**What needs to be done:**
Count the lines in the records below that contain the string "height", treating case as significant, and reply with only the number.

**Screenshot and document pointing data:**
########################################

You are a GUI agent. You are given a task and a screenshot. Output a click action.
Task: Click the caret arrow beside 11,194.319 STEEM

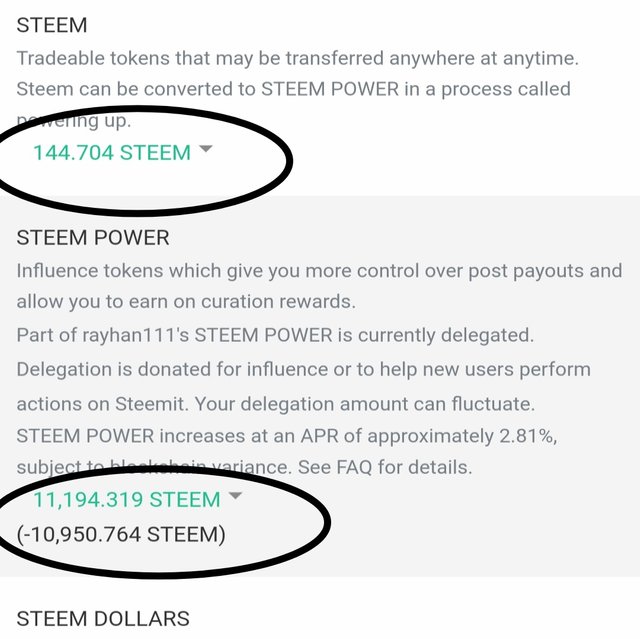[236, 495]
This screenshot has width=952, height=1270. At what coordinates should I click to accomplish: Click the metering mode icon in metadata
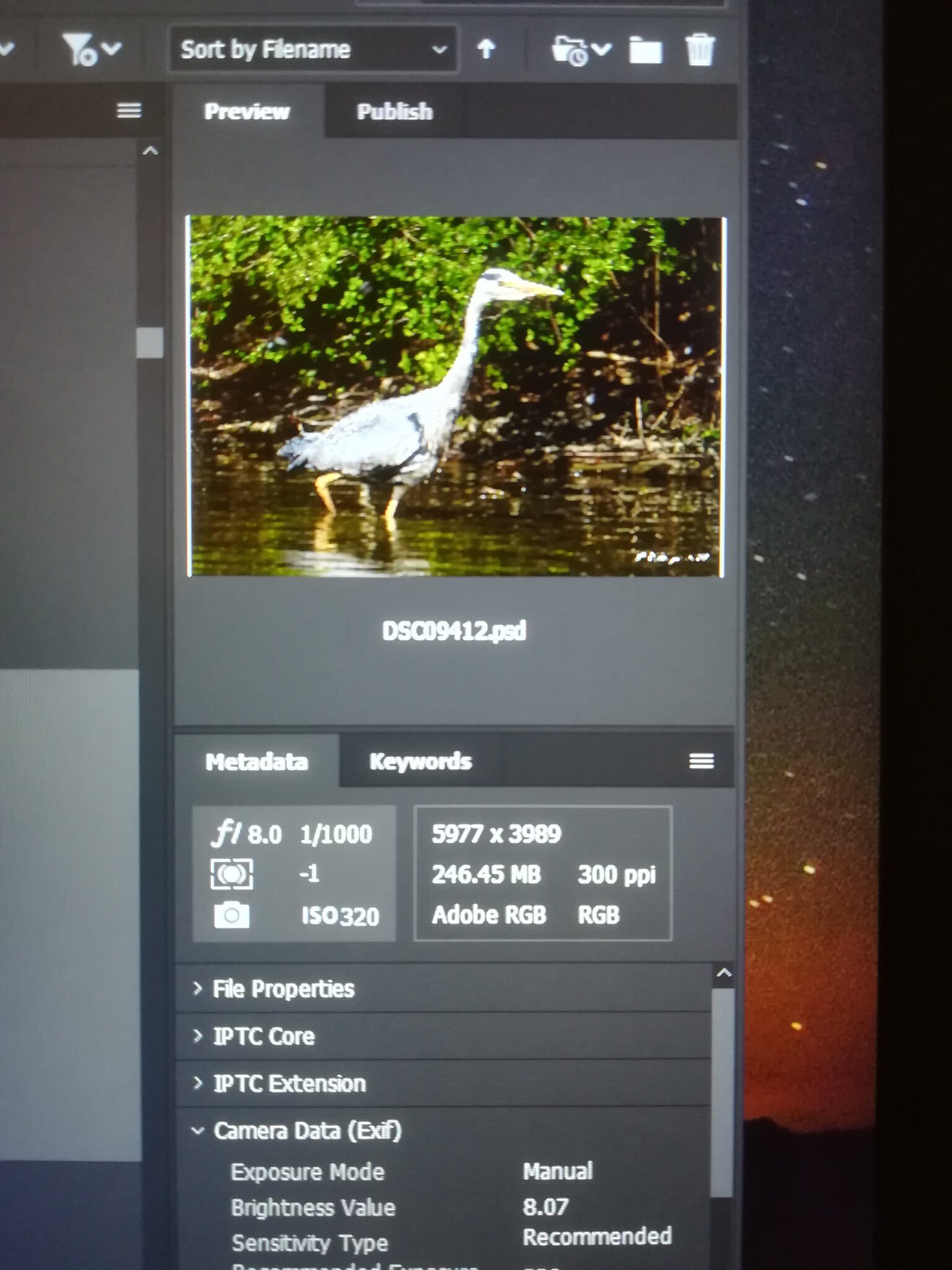point(231,874)
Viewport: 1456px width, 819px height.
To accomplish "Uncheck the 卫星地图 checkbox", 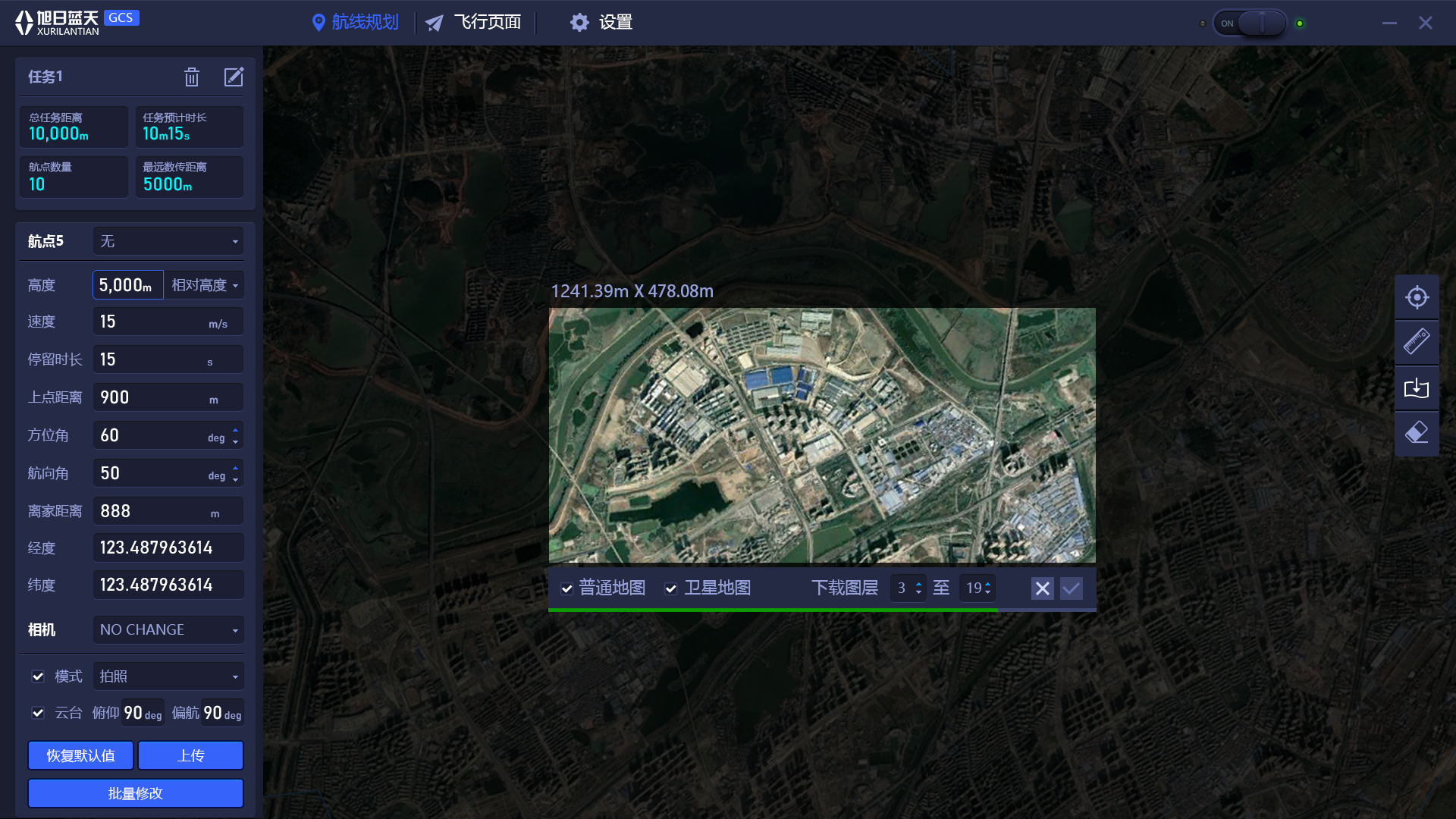I will [670, 588].

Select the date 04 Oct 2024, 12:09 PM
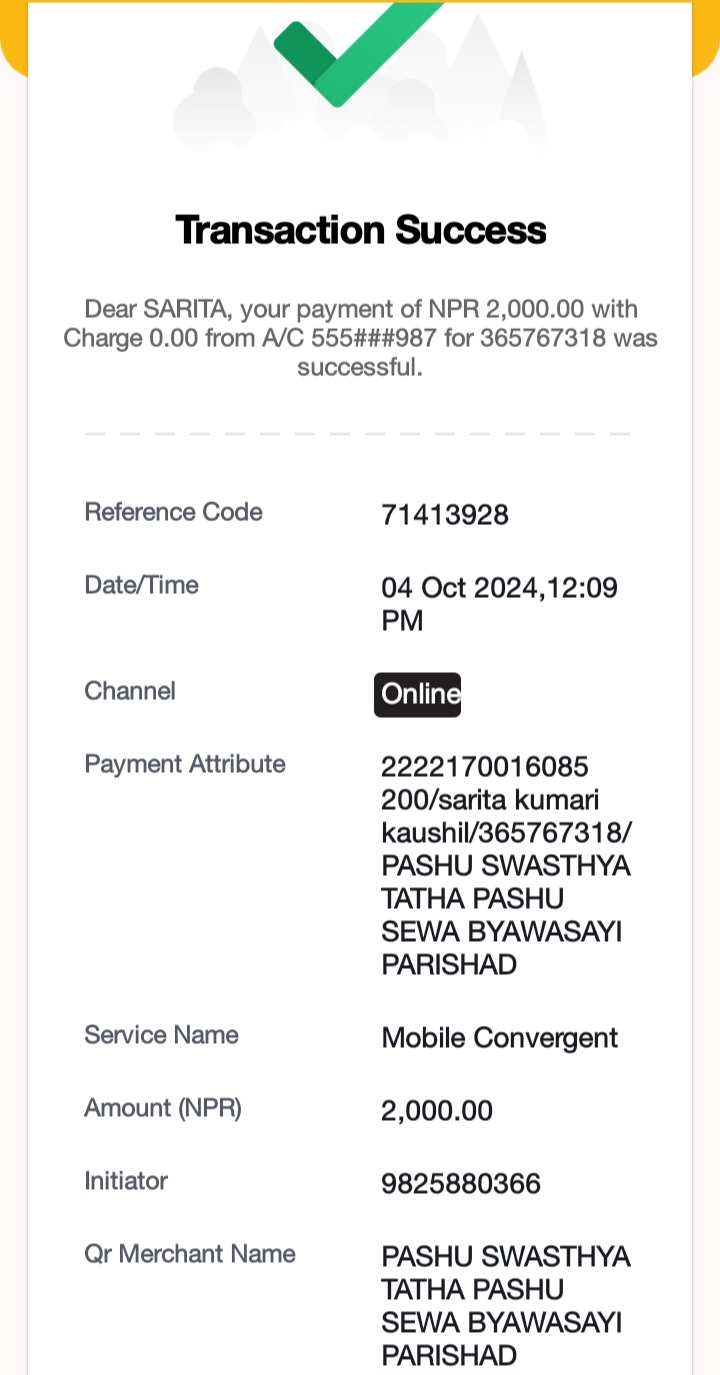pyautogui.click(x=499, y=604)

########################################

**The result:**
2